:: Texte à étudier ::
+ + +
Le cerclage prophylactique n'est pas recommandé de principe chez toutes les femmes exposées au DES. Plusieurs études ont montré qu'il n'améliorait pas le pronostic obstétrical. Certains auteurs préconisent plutôt une surveillance échographique du col dès 14 semaines d'aménorrhée pour repérer précocement une incompétence cervicale et proposer alors un cerclage. Cependant, le bénéfice de cette procédure n'est actuellement pas admis par tous, les études ne regroupent qu'un nombre insuffisant de patientes et il est difficile de conclure. La plupart des équipes recommandent actuellement un cerclage préventif en cas d'antécédents de pertes foetales ou un cerclage en urgence en cas de béance cervico-isthmique documentée.
La place de l'acide salicylique est également discutée. Il existe une présomption d'un intérêt à le prescrire en traitement préventif du fait de la plus grande fréquence d'augmentation de l'index de pulsatilité utérine chez les femmes exposées au DES, mais il n'y a actuellement pas de certitude.
L'existence d'anomalies cervicales et en particulier de l'adénose pourrait participer au déséquilibre de la flore vaginale et expliquer la plus grande fréquence de vaginoses bactériennes. Mais les bénéfices du dépistage et du traitement restent à évaluer, les conclusions des dernières revues de la littérature à ce sujet étant contradictoires.
En prévention d'accouchement prématuré, un traitement par progestérone retard à 250 mg/semaine peut être proposé. Ce traitement a montré une diminution des accouchements prématurés et de la morbidité néonatale dans une population à haut risque (Meis, 2003). Un essai thérapeutique est en cours pour mieux évaluer l'intérêt de ce traitement chez des femmes exposées au DES. Les corticoïdes anténatals et les tocolytiques sont indiqués comme dans toute menace d'accouchement prématuré.
D'autres recommandations sont issues du principe de précaution et ne sont pas évaluées : arrêt de travail précoce, repos… En revanche, l'hospitalisation systématique n'est plus préconisée.
(1) D'après un entretien avec le Dr Florence Bretelle, gynéco-obstétricienne à Marseille.
+ + +
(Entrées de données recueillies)
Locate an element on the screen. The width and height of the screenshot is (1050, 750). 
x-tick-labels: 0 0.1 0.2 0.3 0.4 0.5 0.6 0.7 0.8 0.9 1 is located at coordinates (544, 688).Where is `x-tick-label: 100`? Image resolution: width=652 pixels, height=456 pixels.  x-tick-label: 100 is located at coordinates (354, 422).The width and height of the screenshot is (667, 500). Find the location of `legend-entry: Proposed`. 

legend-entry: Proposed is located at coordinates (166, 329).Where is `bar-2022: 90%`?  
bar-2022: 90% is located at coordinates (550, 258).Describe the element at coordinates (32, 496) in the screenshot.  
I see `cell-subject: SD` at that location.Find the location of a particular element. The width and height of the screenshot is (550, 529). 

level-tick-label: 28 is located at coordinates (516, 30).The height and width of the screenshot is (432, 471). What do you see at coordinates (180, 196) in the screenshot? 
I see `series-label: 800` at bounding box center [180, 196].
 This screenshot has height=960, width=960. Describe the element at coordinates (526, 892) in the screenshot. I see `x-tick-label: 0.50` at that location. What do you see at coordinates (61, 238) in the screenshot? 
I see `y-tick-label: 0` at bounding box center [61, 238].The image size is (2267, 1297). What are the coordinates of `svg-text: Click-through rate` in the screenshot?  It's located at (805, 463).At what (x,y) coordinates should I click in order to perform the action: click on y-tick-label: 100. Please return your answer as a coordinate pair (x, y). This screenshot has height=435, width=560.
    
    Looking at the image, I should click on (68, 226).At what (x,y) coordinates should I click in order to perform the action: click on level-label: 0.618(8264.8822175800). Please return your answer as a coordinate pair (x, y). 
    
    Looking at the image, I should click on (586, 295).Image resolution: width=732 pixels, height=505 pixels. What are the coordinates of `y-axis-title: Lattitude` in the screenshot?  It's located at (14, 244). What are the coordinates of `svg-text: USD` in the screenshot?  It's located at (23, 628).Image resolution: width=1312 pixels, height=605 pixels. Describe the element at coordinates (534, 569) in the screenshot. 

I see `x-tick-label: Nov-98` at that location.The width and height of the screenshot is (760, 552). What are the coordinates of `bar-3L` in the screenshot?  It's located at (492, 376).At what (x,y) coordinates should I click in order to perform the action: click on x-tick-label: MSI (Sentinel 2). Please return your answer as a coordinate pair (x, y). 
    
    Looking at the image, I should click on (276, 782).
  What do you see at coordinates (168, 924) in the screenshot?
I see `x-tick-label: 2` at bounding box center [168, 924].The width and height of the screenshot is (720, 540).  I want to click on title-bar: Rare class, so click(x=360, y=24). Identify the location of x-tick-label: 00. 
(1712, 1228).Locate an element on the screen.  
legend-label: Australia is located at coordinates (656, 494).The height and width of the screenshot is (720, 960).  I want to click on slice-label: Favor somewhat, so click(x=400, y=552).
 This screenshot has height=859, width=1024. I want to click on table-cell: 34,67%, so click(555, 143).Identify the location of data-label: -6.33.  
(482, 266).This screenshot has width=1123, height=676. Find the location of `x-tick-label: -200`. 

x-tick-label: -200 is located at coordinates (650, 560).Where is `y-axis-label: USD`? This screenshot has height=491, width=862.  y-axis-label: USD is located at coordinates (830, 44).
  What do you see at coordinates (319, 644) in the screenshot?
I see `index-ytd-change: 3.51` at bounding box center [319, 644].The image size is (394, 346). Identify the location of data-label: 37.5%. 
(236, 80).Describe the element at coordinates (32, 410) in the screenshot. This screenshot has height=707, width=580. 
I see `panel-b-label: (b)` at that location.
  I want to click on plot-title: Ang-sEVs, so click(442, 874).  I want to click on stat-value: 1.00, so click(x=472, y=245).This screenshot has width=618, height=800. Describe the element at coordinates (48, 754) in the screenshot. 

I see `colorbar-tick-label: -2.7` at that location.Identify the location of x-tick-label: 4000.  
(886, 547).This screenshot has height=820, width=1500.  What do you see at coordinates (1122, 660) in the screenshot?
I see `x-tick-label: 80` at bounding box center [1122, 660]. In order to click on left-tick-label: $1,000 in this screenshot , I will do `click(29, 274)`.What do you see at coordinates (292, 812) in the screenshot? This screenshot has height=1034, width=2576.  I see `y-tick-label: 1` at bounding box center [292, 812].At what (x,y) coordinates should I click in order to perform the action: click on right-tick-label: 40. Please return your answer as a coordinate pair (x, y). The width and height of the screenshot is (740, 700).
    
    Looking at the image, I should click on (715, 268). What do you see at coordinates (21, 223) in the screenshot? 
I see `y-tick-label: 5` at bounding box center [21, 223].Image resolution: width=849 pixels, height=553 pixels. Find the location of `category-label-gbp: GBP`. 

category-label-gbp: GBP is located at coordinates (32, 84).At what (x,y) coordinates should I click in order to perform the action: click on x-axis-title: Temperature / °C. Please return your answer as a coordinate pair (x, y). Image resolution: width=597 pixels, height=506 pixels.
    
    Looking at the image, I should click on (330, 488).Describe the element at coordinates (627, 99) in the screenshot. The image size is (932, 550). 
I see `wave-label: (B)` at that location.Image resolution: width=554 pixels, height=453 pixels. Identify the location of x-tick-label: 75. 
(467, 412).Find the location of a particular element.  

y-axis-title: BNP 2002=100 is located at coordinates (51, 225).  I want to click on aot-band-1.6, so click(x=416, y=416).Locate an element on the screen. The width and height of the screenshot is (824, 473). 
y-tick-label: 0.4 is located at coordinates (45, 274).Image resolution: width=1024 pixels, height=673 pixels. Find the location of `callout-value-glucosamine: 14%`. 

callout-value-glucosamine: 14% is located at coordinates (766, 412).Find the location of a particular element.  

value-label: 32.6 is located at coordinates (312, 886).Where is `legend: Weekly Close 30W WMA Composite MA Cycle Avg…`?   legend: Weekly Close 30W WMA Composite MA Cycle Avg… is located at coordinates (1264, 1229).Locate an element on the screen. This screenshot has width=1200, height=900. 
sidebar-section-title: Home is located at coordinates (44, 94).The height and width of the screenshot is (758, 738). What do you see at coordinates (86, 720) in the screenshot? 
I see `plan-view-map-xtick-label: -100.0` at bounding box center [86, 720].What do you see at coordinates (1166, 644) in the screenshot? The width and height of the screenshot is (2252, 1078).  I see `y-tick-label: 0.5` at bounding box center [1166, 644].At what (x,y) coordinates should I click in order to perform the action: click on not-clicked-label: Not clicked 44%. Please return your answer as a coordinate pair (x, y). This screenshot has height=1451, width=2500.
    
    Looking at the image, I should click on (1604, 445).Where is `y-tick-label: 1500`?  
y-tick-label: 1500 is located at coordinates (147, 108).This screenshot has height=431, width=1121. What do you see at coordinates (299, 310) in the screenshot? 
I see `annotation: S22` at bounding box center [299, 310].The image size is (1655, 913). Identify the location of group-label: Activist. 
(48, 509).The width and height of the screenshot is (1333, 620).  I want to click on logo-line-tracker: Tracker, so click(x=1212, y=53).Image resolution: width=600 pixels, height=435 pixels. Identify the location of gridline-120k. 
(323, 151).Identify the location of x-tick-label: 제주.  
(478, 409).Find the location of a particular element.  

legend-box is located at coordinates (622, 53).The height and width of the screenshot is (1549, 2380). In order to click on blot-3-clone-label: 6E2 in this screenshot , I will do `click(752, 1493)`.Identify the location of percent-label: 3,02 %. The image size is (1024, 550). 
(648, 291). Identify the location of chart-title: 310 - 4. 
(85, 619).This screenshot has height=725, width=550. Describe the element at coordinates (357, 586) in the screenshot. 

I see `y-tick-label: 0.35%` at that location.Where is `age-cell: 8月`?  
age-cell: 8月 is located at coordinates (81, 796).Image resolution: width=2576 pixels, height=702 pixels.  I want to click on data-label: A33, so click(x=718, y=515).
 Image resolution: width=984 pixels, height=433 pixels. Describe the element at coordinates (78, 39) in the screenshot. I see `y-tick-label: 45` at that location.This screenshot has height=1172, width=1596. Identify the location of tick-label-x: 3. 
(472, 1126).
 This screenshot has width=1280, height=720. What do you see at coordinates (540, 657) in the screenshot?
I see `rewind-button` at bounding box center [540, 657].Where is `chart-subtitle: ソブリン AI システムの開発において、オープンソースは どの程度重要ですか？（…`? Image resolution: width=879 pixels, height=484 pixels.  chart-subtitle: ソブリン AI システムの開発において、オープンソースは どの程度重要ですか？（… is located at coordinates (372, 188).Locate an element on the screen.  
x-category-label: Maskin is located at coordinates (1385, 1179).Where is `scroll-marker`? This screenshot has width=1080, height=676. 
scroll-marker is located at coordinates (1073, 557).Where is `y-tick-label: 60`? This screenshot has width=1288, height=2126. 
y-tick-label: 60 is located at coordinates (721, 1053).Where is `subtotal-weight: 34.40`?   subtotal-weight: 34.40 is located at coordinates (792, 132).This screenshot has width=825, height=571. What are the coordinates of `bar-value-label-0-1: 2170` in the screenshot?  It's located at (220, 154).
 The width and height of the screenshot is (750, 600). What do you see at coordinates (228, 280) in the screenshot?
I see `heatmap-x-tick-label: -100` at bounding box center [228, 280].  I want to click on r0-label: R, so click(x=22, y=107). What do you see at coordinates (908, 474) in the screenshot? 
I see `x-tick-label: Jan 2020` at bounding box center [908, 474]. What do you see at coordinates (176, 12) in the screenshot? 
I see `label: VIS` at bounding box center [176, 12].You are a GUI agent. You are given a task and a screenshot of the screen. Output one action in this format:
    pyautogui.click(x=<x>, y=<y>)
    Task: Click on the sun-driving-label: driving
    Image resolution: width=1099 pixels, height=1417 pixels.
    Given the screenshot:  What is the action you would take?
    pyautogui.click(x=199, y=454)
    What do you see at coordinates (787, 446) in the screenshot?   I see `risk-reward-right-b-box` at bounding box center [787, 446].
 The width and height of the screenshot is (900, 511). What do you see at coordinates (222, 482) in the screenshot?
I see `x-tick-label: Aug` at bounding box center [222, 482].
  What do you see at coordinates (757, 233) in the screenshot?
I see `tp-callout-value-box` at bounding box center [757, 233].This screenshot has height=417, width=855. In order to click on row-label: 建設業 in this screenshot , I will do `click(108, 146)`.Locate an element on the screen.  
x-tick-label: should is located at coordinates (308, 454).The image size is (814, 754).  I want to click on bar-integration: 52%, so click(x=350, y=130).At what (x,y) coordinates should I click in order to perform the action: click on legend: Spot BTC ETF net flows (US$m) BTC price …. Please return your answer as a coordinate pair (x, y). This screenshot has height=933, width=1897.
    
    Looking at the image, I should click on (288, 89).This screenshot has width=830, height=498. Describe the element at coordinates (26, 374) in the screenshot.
+ + +
:: Liste des tâches ::
1 > Condensez sous forme de liste le paragraphe du texte à étudier qui commence par « En prévention d'accouchement prématuré », en conservant ses faits essentiels.
2 > Renommez « hospitalisation systématique » en « hospitalisation de principe » dans le texte à étudier, puis redonnez le passage allant de « En prévention d'accouchement » à « n'est plus préconisée. » ainsi modifié.

:: Réponses ordonnées ::
1 >
- Prévention de l'accouchement prématuré : un traitement par progestérone retard à 250 mg/semaine peut être proposé.
- Dans une population à haut risque (Meis, 2003), ce traitement a réduit les accouchements prématurés et la morbidité néonatale.
- Un essai thérapeutique est en cours pour en préciser l'intérêt chez les femmes exposées au DES.
- Corticoïdes anténatals et tocolytiques : indiqués comme dans toute menace d'accouchement prématuré.

2 >
En prévention d'accouchement prématuré, un traitement par progestérone retard à 250 mg/semaine peut être proposé. Ce traitement a montré une diminution des accouchements prématurés et de la morbidité néonatale dans une population à haut risque (Meis, 2003). Un essai thérapeutique est en cours pour mieux évaluer l'intérêt de ce traitement chez des femmes exposées au DES. Les corticoïdes anténatals et les tocolytiques sont indiqués comme dans toute menace d'accouchement prématuré.
D'autres recommandations sont issues du principe de précaution et ne sont pas évaluées : arrêt de travail précoce, repos… En revanche, l'hospitalisation de principe n'est plus préconisée.